--- TEXTE DE LECTURE ---

Dans les pays développés et démocratiques, où l'État se caractérise de plus en plus par sa fonction abstraite "d'administrateur de la société", on peut effectivement penser que cette appréciation de la guerre comme calcul froid de la nécessité politique correspond à la réalité. Cependant, lorsque la pouvoir se confond avec la personnalité de celui qui l'exerce, la rationalité de la volonté politique à tendance à laisser place à l'irrationalité de l'autocratie, car un despote sera beaucoup plus enclin à considérer la guerre comme une affaire personnelle. Mais l'on remarque que même dans ce dernier cas, on ne peut affirmer que la politique n'est pas à l'initiative du conflit, puisqu'en dictature la volonté personnelle devient la substance même de la politique.

« La guerre éclate lorsque les États n'ont plus une conscience claire de leurs devoirs, une intelligence nette de leurs droits, une notion exacte de leurs intérêts respectifs. Ils ne peuvent plus arriver à une entente commune, ils ne peuvent plus accepter les lois que leur traçait le droit des gens en temps de paix : ils s'y soustraient. La guerre est l'acte politique par lequel des États, ne pouvant concilier ce qu'ils croient être leurs devoirs, leurs droits et leurs intérêts, recourent à la lutte armée, et demandent à cette lutte de décider lequel d'entre eux étant le plus fort pourra en raison de sa force imposer sa volonté aux autres »

— Funck-Brentano et Sorel, Précis du droit des gens, Paris, Plon, 1900, p. 74

Stuka survolant les ruines de Varsovie lors de son soulèvement en 1944. La ville sortira rasée à 85%, meurtrie par la guerre totale.

--- MATÉRIEL RECUEILLI ---

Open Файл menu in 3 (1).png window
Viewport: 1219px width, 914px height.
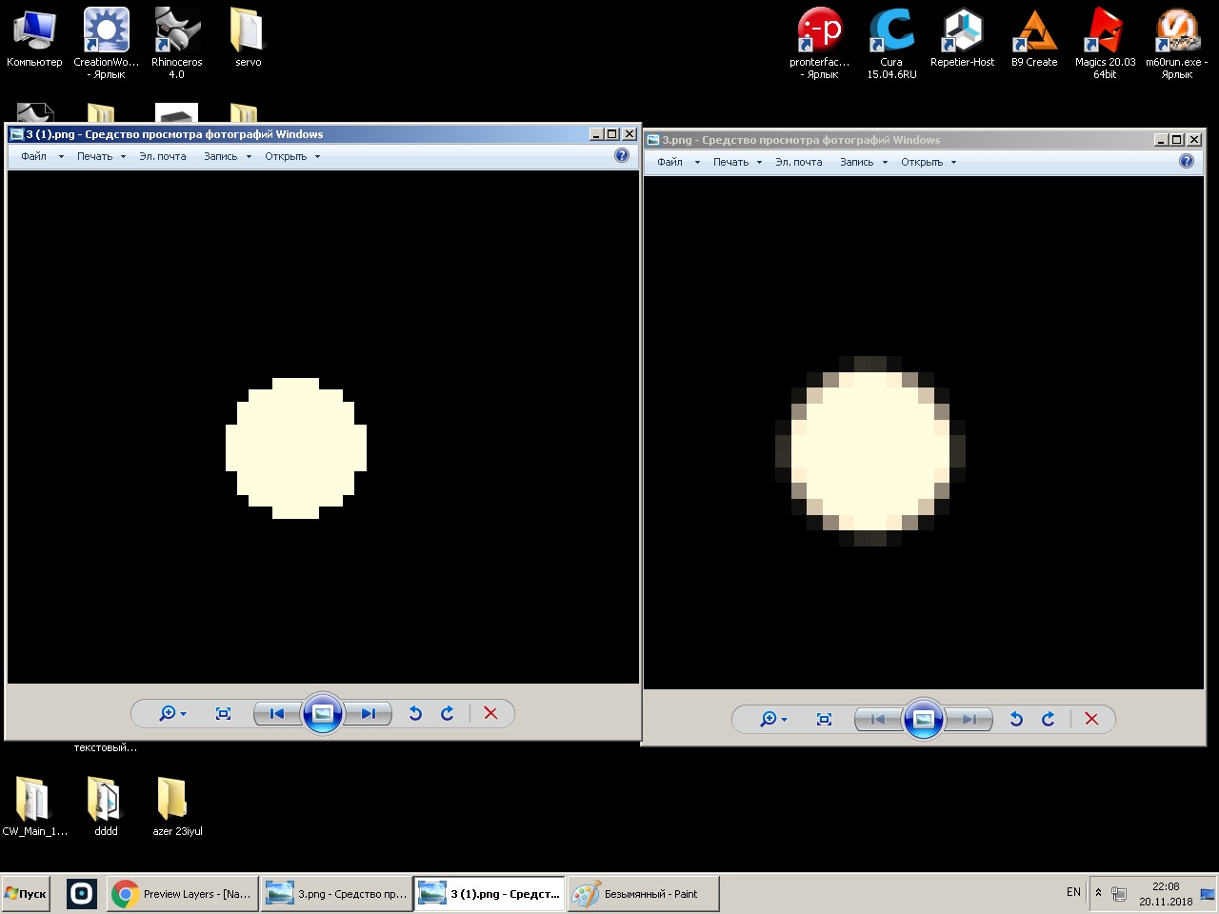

---

## CONSIGNE 1
D'après le texte de lecture, dans quels pays l'État se caractérise-t-il de plus en plus par sa fonction abstraite « d'administrateur de la société » ?
## CONSIGNE 2
Reprenez, dans le texte de lecture, tout ce qui va de « Dans les pays » jusqu'à « de la politique. », en substituant « tyran » à « despote ».

## RÉPONSE 1
Dans les pays développés et démocratiques.

## RÉPONSE 2
Dans les pays développés et démocratiques, où l'État se caractérise de plus en plus par sa fonction abstraite "d'administrateur de la société", on peut effectivement penser que cette appréciation de la guerre comme calcul froid de la nécessité politique correspond à la réalité. Cependant, lorsque la pouvoir se confond avec la personnalité de celui qui l'exerce, la rationalité de la volonté politique à tendance à laisser place à l'irrationalité de l'autocratie, car un tyran sera beaucoup plus enclin à considérer la guerre comme une affaire personnelle. Mais l'on remarque que même dans ce dernier cas, on ne peut affirmer que la politique n'est pas à l'initiative du conflit, puisqu'en dictature la volonté personnelle devient la substance même de la politique.